Telle est l’organisation intérieure des Afghans : toutes les tribus de ce peuple jouissent de droits égaux et sont soumises à des obligations égales. La tribu des Douranies est la seule qui fasse exception à cette règle, comme étant attachée par des liens de consanguinité à la maison royale.

Les Douranies sont exempts des impôts fonciers. Les rois des Afghans font partie de l’Oulouss Populzaï, et particulièrement de la famille Saddozaï. Cette famille a des priviléges considérables : aucun de ses membres ne peut être condamné et puni qu’en vertu d’un décret prononcé dans le sein de la famille. Le khan de l’Oulouss des Douranies lui-même n’a aucun pouvoir sur aucun individu appartenant à la famille Saddozaï. Leurs personnes sont sacrées et placées, du consentement de la nation, à l’abri de toute attaque particulière, fût-elle la plus juste au fond.

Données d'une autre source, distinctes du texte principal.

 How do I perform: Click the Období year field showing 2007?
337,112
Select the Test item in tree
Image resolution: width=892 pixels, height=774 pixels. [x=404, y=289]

Wilken a montré qu’il existait de très grandes analogies entre cette organisation à la fois démocratique et monarchique (avec des priviléges en faveur d’une tribu particulière), et l’organisation politique de la Perse ancienne, au temps de Cyrus. Il a donné, par ses savantes recherches, un très grand degré de probabilité à l’hypothèse de Klaproth sur l’origine de la langue poushtou, lien commun de toutes ces peuplades. La constitution primitive des Afghans, constitution marquée énergiquement au coin de l’individualité persane, vient à l’appui de cette hypothèse d’une manière aussi tranchante que la langue même. Selon Klaproth, Wilken et Ritter, le poushtou serait d’origine perso-mède. Des recherches toutes récentes sembleraient indiquer des analogies entre le poushtou et le sanskrit[1] ;

  1. Voyez Asiatic journal, décembre 1839, p. 255.